The followability is excellent, and the lens material literally dissolves at the touch of the Kelman tapered tip. The chamber stability and surgical control was such that I could operate down in the level of the capsular bag, and draw the nuclear pieces to the tip while remaining below the iris plane. With torsional phaco, the lens material stays at and on the tip. Compared with my experiences with traditional longitudinal phaco, there is virtually no chatter or swirling of loose nuclear material with torsional phaco.

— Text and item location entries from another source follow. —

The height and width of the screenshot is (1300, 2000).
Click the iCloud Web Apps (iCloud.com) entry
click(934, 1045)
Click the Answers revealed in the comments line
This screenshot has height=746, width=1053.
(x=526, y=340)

While I appreciated the increased efficiency and the crystal-clear postoperative corneas, I couldn't help but wonder: Why does the material stay at the tip better? Why is the process so much more efficient? I hadn't changed my surgical technique. I wondered if the improved efficiency was only a factor of the tip mechanics.

The study

In an effort to explain what we were seeing clinically, Luis de Castro, MD, Helga Sandoval, and I developed a cadaver eye model to evaluate intraocular fluidics, and we applied that model to clinical torsional and traditional phacoemulsification.

We used micro-carrier beads with a core material made of cross-linked polysterene and a surface coating of collagen, 30 fresh porcine eyes, and 16 fresh human globes from bilateral donors (that were not suitable for transplantation). The beads were very small with a diameter of 125 to 212 µm and a surface area 390 cm2 /gram. The beads had a specific gravity of 1.02, which meant they would stay suspended in balanced salt solution (BSS), and not be weighed down in the anterior chamber.